In a complementary experiment, six different Cy5-labeled antibody mixes were compared to a constant Cy3-labeled reference antibody mix using six antigen arrays (Figure 2). The inset in each panel highlights AIM1 and Kalanin B1 spots detecting the indicated concentrations of corresponding antibody. Like the antibody spots, the color of the antigen spots varied appropriately with variation in the concentration of the corresponding binding partner, providing evidence that these spotted antigens specifically detected their respective antibodies.

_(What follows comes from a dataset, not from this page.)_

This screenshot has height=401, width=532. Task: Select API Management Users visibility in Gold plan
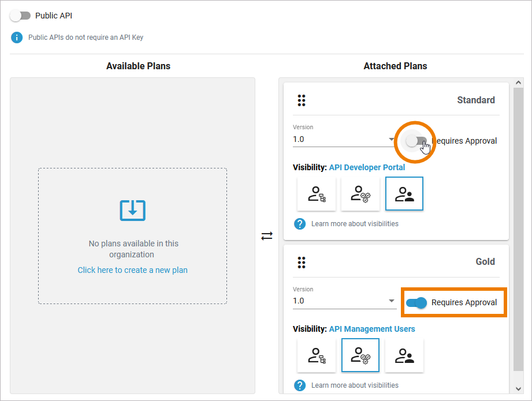360,356
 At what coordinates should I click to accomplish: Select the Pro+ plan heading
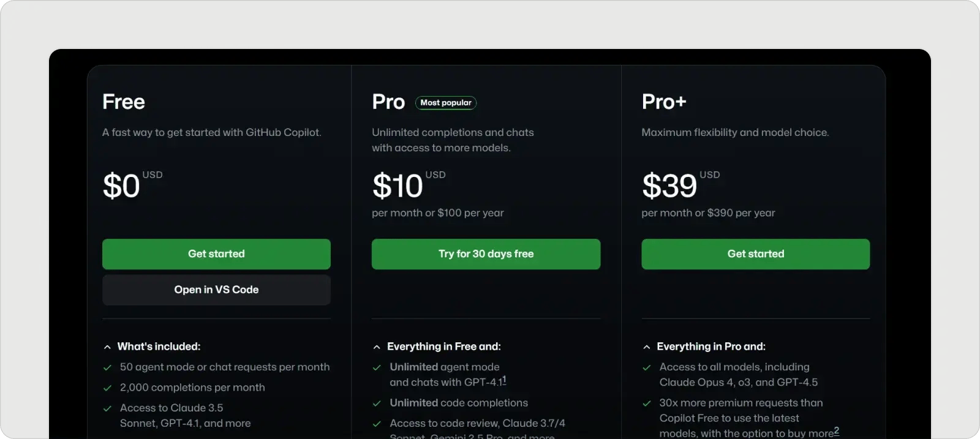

To assess performance more quantitatively, the log10 of the red-to-green ratio (log10(R/G)) for each antibody spot was analyzed as a function of the concentration of the cognate antigen (Figure 3). For each of the 12 antibodies depicted, the median log10(R/G) of the nine to twelve replicate spots is plotted. The error bars represent the standard deviation in the log10(R/G). The dashed lines represent the log10 of the true ratios of the antigen concentrations in the two mixes. For several of the antibodies, for example, anti-MEKK3 and anti-HCG, the results closely paralleled the ideal (dashed line) over the entire range of concentrations. Several antibodies, for example, SOD and MAP4, showed a nearly ideal response at high concentrations, but deviated from linearity at low concentrations. The plateau at low concentrations corresponds to the fluorescence signal in the Cy5 (red) channel approaching the background, indicating a detection limit of about 5 ng/ml for SOD and MAP4. For each antibody depicted in Figure 3, the R/G ratio was very similar among the replicate spots, evidenced by the small error bars. At low concentrations of cognate antigen, the ratio measured for replicate spots typically showed increased dispersion, as with anti-MEKK3 and anti-SIN, and in some cases the ratio could not be measured (that is, the Cy5 signal was below background). The complete data set, including primary images and quantitative data for all the antibodies and antigens tested, can be found at [22] and as Additional data files available with the online version of this article.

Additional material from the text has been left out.